(Exercise brief) Reproduce these lines of the data without any changes, from the line containing "Image resolution: width=2576 pixels, height=756" up to and including the line containing "center [1868, 93].".

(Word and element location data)
Start
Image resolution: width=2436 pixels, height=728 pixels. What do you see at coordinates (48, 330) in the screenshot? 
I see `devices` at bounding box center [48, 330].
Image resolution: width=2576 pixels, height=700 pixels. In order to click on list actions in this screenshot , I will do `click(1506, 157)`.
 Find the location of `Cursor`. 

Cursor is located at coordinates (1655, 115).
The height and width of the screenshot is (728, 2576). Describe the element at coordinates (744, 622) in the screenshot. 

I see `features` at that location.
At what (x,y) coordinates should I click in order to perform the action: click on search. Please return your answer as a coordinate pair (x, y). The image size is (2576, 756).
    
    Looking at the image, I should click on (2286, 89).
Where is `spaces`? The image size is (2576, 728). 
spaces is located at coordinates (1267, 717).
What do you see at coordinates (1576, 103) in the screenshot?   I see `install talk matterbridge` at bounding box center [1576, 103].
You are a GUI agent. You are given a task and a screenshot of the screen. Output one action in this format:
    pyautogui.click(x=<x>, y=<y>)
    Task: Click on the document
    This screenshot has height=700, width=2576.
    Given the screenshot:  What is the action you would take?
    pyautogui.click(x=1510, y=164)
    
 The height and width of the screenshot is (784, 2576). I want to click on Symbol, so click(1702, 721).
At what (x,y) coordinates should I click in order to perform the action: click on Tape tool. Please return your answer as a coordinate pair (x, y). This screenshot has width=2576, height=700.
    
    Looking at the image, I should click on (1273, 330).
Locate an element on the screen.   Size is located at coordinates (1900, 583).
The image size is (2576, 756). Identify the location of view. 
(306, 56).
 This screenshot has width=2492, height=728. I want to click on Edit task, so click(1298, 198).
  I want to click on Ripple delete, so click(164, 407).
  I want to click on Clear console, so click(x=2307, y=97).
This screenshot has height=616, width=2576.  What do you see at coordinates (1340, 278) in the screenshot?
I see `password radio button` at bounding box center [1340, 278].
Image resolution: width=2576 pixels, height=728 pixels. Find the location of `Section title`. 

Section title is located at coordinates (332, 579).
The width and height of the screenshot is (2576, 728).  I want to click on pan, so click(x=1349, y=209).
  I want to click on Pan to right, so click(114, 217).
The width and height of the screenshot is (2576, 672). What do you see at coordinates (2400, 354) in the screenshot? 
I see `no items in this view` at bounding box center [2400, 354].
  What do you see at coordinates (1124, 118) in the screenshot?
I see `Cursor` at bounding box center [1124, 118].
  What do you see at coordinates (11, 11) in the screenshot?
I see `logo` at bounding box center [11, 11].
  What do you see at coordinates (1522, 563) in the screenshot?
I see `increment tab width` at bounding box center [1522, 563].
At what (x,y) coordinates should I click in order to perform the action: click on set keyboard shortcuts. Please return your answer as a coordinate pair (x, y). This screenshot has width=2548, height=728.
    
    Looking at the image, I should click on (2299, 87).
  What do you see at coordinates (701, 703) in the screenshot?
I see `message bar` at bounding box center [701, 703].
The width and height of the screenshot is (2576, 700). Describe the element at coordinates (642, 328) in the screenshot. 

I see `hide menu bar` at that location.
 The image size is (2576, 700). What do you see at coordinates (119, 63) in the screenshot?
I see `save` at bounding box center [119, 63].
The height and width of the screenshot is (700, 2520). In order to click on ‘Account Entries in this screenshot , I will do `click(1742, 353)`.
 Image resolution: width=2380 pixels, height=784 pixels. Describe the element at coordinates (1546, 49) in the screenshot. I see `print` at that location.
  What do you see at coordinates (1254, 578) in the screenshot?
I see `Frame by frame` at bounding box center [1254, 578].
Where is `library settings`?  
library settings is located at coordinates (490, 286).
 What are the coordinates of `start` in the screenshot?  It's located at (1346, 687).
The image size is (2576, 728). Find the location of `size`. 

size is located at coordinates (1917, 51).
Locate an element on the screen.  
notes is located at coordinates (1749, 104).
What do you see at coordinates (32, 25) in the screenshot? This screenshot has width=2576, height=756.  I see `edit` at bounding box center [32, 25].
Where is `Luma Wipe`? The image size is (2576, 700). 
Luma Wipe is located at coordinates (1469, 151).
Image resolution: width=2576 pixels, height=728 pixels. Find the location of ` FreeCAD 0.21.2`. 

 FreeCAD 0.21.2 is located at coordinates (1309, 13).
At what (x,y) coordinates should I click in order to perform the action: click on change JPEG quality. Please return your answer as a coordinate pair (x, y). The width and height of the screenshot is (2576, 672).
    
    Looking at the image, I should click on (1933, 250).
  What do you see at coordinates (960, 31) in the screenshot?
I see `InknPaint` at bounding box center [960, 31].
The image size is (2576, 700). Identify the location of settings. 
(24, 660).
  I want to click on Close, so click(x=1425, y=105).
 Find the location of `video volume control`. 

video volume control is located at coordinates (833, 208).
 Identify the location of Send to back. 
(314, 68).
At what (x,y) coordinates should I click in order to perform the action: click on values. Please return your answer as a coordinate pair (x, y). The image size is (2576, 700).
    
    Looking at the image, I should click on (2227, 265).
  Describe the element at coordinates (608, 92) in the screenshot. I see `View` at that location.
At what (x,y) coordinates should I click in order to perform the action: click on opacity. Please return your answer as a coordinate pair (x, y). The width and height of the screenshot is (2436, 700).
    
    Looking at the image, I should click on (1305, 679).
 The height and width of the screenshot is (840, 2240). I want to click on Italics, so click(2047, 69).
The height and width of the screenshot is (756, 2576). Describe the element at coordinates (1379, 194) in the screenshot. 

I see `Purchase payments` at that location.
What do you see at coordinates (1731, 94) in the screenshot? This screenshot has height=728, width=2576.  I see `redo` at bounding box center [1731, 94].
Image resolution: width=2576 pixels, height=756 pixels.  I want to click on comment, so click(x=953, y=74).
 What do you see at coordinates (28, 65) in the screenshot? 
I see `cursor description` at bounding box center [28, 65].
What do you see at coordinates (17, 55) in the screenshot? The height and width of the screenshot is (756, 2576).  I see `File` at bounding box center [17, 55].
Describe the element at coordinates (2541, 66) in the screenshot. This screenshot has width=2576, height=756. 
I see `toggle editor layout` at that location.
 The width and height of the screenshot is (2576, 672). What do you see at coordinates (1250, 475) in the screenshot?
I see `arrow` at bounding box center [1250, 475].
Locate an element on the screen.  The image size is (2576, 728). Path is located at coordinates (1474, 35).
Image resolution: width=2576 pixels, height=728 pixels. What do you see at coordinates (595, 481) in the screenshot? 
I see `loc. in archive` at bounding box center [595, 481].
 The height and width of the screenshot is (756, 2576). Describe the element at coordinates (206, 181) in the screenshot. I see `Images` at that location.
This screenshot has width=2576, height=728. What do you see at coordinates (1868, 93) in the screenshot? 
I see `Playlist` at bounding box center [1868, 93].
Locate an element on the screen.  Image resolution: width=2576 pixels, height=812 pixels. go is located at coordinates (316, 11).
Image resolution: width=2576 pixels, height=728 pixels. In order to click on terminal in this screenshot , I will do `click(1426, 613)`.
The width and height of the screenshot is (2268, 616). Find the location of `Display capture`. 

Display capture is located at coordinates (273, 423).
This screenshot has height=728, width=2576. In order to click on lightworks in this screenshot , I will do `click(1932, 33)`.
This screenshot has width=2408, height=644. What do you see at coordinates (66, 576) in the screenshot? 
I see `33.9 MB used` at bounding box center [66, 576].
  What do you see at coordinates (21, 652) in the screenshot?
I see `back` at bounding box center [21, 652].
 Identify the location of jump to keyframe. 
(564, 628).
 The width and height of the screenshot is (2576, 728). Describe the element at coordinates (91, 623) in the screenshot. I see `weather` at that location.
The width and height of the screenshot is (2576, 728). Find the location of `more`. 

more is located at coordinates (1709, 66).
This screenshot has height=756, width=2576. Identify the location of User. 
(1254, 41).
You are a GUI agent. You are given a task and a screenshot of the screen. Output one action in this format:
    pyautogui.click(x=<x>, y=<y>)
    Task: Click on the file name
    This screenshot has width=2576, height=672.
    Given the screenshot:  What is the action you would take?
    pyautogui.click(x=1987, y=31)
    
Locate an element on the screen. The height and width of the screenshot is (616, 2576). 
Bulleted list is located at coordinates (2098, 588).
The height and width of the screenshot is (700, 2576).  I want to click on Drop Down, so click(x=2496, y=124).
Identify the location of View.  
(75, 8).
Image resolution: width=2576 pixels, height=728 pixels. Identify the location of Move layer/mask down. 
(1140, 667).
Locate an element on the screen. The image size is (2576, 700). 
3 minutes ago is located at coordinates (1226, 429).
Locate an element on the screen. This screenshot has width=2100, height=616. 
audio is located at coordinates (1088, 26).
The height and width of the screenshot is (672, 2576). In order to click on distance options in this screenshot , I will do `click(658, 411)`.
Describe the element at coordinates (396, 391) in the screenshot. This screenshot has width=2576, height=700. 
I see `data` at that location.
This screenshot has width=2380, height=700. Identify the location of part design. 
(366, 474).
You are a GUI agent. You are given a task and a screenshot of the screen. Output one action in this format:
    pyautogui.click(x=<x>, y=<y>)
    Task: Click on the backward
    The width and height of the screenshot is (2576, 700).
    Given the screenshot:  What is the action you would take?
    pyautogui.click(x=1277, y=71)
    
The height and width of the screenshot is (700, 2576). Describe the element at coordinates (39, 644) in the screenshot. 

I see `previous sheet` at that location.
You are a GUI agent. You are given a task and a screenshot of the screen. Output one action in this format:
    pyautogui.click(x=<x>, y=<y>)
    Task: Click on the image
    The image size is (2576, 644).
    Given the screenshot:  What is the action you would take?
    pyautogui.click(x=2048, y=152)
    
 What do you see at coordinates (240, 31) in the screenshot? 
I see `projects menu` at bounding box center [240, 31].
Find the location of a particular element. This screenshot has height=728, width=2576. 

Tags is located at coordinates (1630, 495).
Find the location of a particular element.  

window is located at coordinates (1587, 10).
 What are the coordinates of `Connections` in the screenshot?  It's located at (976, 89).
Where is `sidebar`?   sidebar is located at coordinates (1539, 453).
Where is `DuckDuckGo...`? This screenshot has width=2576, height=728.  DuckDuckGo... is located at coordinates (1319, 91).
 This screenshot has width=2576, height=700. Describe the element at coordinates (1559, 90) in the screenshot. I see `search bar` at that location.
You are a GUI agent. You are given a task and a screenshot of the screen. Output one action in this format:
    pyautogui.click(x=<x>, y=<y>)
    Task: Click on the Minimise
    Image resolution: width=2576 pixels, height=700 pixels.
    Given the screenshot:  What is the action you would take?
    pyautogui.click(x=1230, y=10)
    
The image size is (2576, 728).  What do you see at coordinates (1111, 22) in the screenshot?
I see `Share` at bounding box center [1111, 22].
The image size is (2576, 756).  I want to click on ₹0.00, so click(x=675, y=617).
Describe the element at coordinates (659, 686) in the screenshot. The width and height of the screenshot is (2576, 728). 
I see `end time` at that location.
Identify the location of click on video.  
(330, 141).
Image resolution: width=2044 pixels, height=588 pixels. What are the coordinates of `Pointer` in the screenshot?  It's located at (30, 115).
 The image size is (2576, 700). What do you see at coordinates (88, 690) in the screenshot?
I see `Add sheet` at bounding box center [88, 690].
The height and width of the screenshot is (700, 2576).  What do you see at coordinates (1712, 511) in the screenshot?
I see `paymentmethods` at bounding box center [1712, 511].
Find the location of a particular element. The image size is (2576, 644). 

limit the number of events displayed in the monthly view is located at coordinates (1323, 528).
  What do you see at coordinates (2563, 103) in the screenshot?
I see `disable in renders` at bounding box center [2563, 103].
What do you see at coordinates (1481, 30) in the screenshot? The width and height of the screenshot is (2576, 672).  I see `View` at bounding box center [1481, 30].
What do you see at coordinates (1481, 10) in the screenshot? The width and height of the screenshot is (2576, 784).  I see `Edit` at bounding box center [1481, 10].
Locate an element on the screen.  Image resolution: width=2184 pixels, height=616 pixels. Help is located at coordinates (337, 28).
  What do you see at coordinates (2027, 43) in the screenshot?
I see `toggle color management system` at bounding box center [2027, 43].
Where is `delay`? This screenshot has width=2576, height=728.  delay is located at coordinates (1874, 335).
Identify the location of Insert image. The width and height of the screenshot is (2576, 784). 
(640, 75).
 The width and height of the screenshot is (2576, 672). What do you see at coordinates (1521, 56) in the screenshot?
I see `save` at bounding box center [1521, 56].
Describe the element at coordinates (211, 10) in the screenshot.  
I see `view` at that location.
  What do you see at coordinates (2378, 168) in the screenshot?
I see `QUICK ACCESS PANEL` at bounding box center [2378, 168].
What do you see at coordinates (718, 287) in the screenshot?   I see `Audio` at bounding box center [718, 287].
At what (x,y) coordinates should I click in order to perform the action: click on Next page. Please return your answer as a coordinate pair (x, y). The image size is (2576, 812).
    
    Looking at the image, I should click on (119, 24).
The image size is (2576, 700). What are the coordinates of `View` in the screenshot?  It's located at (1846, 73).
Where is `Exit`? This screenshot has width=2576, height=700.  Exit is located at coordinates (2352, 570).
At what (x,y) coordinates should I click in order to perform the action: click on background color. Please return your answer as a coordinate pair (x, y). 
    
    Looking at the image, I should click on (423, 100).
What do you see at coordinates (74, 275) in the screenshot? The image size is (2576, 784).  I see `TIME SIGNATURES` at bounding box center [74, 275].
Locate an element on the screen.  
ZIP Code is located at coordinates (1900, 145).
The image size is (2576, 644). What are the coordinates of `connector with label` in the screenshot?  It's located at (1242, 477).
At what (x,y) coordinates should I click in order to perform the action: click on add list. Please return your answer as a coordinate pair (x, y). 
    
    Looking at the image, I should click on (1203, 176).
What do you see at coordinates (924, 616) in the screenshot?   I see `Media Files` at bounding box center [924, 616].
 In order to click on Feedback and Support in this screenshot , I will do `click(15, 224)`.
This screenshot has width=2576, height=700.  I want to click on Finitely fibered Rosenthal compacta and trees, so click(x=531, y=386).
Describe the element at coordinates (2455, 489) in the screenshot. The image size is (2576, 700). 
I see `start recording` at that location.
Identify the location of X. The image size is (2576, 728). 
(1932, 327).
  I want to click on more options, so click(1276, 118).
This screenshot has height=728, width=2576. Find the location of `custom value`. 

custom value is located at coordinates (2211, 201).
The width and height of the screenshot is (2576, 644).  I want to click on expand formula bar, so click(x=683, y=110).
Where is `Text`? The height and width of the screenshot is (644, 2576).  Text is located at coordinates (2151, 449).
End
(Solution)
Image resolution: width=2576 pixels, height=756 pixels.  I want to click on comment, so click(x=953, y=74).
 What do you see at coordinates (28, 65) in the screenshot? 
I see `cursor description` at bounding box center [28, 65].
What do you see at coordinates (17, 55) in the screenshot? The height and width of the screenshot is (756, 2576).  I see `File` at bounding box center [17, 55].
Describe the element at coordinates (2541, 66) in the screenshot. This screenshot has width=2576, height=756. 
I see `toggle editor layout` at that location.
 The width and height of the screenshot is (2576, 672). What do you see at coordinates (1250, 475) in the screenshot?
I see `arrow` at bounding box center [1250, 475].
Locate an element on the screen.  The image size is (2576, 728). Path is located at coordinates (1474, 35).
Image resolution: width=2576 pixels, height=728 pixels. What do you see at coordinates (595, 481) in the screenshot? 
I see `loc. in archive` at bounding box center [595, 481].
 The height and width of the screenshot is (756, 2576). Describe the element at coordinates (206, 181) in the screenshot. I see `Images` at that location.
This screenshot has width=2576, height=728. What do you see at coordinates (1868, 93) in the screenshot? 
I see `Playlist` at bounding box center [1868, 93].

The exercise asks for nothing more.